捜査線上にはやがてローダ・コンフリーと関係があったのではないかと思われる人が数は少ないながらひとりふたりと浮上はしてくる。捜査の進展にともないウェクスフォードが組み立てていく事件の様相は二転三転していく。
これと似たようなプロットは実はこの前にもあった。コリン・デクスターの『ウッドストック行最終バス』である。この作品でデクスターがデビューするのは1975年。こちらの方が4年ほど先んじている。
「誰が犯人か」という謎を扱うそれまでの伝統的なフーダニットの本格ミステリに対して、デクスターのモース物は時には事件の実態さえ分からず、モースの推論の中で状況二転三転していくという特異なプロットを取る、と評したことが以前あったが、推理の過程がモースほど複雑怪奇ということはないものの、「乙女の悲劇」を読んでみるとレンデルも探偵役の推理によって事件の様相が一変してしまうようなことが繰り返されるという意味では共通するところが多い。途中段階のツイスト(論理のアクロバット)ではコリン・デクスターに一日の長があるが、レンデルの幕切れの強烈な印象はクリスティーのサプライズドエンディングも彷彿とさせるもので、意外性ではこちらが上かも知れない。
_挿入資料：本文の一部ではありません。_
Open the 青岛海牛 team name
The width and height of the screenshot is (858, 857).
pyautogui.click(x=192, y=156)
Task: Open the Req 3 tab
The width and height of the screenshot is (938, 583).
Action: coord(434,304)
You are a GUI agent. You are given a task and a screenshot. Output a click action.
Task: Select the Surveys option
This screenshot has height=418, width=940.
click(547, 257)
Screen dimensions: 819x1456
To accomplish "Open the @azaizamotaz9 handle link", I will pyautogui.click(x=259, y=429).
ウェクスフォード警部シリーズのもうひとつの特色は独身のポワロやモースと違って、彼が既婚者であることだ。そうした家族の描写などを通じて、その時代の時代の空気に対して開かれている。2人の娘がいるのだが、この作品では女優で自由人である次女と比べ良妻賢母に描かれてきた長女シルヴィアの自立した女性への目覚めが描かれる。
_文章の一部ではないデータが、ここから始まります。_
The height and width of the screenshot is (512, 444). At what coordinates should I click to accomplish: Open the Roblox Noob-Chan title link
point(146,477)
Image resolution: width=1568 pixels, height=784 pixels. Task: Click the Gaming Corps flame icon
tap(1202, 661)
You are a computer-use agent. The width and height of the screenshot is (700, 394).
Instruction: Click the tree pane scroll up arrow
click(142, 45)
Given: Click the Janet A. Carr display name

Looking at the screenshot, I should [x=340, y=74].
こうした当時勃興してきたフェミニズム(ウーマンリブ)に関わる動きが事件と並行して描かれていくのだが、これが最終的にメインの事件ともつながって、ひとつのモチーフへと収束していく。この以上のことを具体的に話せばネタバレとなってしまうのが、悩ましいが、こうした点は社会的な問題の描写にはあまり手を染めることのなかったクリスティーとは異なり、一緒にされたくないと一線を画した大きな要因だったかもしれない。
以下(2)に続く
この記事が気に入ったらサポートをしてみませんか?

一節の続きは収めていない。